Les salles de classe sont restées vides, à la suite du mot d’ordre de grève et de boycott lancé par les syndicats d’enseignants au niveau national et relayé localement.
Au niveau national, c’est le Syndicat des enseignants du Congo, Syeco, qui a appelé à la grève. Dans la province du Nord-Kivu, ce mot d’ordre est relayé par des mouvements locaux comme la Confédération démocratique du travail, CDT, à Butembo.
Pour Gidson Kasereka Mustari, président urbain de Beni des Forces syndicales nationales, le mouvement a été largement suivi : « La grève a été respectée à 90 % sur toute l’étendue de Beni. Nous remercions tous les enseignants qui ont accompagné les syndicats dans la lutte noble », a-t-il déclaré.

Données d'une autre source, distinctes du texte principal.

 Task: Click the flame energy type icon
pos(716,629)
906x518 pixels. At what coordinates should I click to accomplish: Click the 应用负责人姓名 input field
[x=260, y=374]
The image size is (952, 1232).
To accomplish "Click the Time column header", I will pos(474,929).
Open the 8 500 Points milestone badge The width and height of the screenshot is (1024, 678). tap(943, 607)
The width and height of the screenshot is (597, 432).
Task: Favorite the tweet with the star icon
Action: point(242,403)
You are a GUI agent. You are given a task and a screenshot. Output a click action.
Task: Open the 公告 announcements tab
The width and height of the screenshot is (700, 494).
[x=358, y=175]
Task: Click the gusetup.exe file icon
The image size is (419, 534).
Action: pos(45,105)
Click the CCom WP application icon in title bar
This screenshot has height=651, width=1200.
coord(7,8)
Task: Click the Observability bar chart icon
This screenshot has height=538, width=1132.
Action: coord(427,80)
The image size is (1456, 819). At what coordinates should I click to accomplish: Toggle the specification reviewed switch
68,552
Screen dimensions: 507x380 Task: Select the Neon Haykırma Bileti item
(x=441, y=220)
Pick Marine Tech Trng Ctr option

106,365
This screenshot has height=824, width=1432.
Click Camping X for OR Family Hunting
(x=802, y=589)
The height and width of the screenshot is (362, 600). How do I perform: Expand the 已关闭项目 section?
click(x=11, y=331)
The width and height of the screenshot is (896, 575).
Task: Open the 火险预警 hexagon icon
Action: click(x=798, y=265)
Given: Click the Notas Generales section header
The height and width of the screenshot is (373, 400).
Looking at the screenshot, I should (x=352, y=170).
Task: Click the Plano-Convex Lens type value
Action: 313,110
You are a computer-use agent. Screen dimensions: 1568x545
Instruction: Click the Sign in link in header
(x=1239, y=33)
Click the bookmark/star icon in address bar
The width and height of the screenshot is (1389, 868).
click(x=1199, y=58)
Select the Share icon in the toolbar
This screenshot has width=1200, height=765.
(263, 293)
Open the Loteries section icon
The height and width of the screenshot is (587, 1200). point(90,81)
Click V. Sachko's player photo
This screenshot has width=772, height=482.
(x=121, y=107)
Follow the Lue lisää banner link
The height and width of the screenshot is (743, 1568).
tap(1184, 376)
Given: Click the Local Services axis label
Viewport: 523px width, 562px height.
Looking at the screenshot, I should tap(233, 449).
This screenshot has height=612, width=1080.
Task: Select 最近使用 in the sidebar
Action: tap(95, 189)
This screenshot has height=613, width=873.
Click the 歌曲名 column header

Il indique que la mobilisation va se poursuivre jusqu’à satisfaction de leurs revendications : « Nous allons poursuivre la lutte jusqu’à ce que le gouvernement réponde à nos revendications. Elles sont connues : à Beni, nous sommes inquiétés par Ebola.
Nous demandons au gouvernement de nous fournir des kits de lave-mains dans les écoles », a-t-il ajouté.
Les enseignants exigent notamment un salaire mensuel de 500 dollars américains ou son équivalent en francs congolais, l’amélioration de leurs conditions sociales et le respect des engagements du gouvernement.
La mécanisation des nouvelles unités et la régularisation de la situation des non-payés et non-mécanisés font également partie des points de blocage.
En attendant, les structures syndicales demandent aux parents de garder les enfants à la maison. Dans les zones touchées par l’insécurité dans l’Est de la province, la rentrée s’annonce particulièrement timide et perturbée.